Tuesday, June 03, 2014 10:54:54 AM
I found various things of interest in the July 2013 letter from Carol Powers to m.Nabil, such as:
· we have to pay for the ENTIRE treatment cost (compassionate use)? or we can pay initial 1st year or some doses
The manufacturing process for the vaccine is called a “batch method” meaning the entire three years’ course of vaccine is produced at one time. As much vaccine as can be produced from the tumor lysate and the patient’s blood draw is produced, meaning some patients receive enough vaccine for several years (more than the clinical trial’s three year dosage schedule) and some patients only obtain enough vaccine for a few doses. The payment required is for the manufacture of the vaccine and it does not vary based upon how many doses are able to be produced. The accommodation that we have been able to grant is that, of the total $110,000 cost for the vaccine, $25,000 is due before the tumor tissue is delivered to the lab and the lysate production process begins. Once we confirm that sufficient lysate was able to be produced, then the remaining $85,000 is due before we schedule the specialized blood draw known as leukapheresis and before the vaccine is manufactured. Although the doses work out to be approximately $10,000 each (typically there are eleven doses given over the course of three years), the payment for the vaccine is due in full for the actual manufacture of the entire batch.

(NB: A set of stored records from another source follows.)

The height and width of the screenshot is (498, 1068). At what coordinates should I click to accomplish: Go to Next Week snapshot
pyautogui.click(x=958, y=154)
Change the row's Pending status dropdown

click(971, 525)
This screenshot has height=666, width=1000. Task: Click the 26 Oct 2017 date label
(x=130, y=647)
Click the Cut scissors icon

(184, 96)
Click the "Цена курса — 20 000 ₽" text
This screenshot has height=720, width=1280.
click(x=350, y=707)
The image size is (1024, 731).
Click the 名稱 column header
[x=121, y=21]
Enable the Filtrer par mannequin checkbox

As a recap of our conversation, I would note that the vaccine is made from the patient’s tumor tissue (produced into a lysate which extracts the tumor’s unique biomarkers) and from the patient’s dendritic cells (isolated from a specialized blood draw). Each step involves an intensive laboratory process requiring an extraordinary level of expertise and extensive quality control testing to ensure both potency and purity. The production of the tumor lysate takes 8 to 10 days and then the quality control testing typically takes another few days.
Once the tumor lysate is made, your mother would then undergo a specialized blood draw called leukapheresis. The monocytes (precursors to the fully developed dendritic cells) are separated out, purified and matured in the lab. The blood from the leukapheresis must be processed within 20 hours after being drawn. It takes 8 days to produce the vaccine and then it is sent for quality control testing, an additional 35-40 days. The manufacturing process involves using the tumor lysate biomarkers to “educate” the dendritic cells to recognize the cancer cells. It is our expectation that, when the vaccine is administered, the patient's immune system is activated and responds to fight the cancer.
As you can tell, the length of time from the shipment of the tumor tissue to the administration of the first dose of vaccine is not short. As a result, several significant timing issues must be addressed. As I mentioned earlier, we always recommend that the patients follow their doctor's standard of care protocol. We will work within that protocol to make arrangements for the procedures that need to be done and the timing of the DCVax injections. In particular, there are challenging timing issues which arise in connection with both the leukapheresis and ongoing radiation.
Leukapheresis:
One concern that arises in connection with leukapheresis is the use of steroids. The primary goal of this part of our process is to ensure the blood cells are as plentiful and vigorous as possible. The administration of steroids affects the viability of the blood cells. With regard to steroids, “less is better” and no steroids in the ten days prior to the leukapheresis is best.
Radiation:
As I am sure you know, radiation plays havoc with a patient’s immune system. You indicated that your mother was beginning her standard of care protocol of chemo and radiation. It usually takes at least 4 weeks for the monocytes to recover after a series of radiation doses and, even then, the quantity and quality sometimes do not fully recover. That being said, we do have patients who have their leukapheresis about 10 days to 2 weeks after their radiation has been completed and the monocyte yield has been fine.
As I think I mentioned, the Specials program at King’s College in London is oversubscribed and is not an available access point for the DCVax-L vaccine at this time. That means the only access point for a compassionate use/private pay patient is through a clinic in Israel where we have a collaborative arrangement. The tumor tissue would be shipped to Israel and your mother would need to travel to Israel for the leukapheresis, where the vaccine would be made. Your mother would then need to return to Israel to receive the first dose of the vaccine.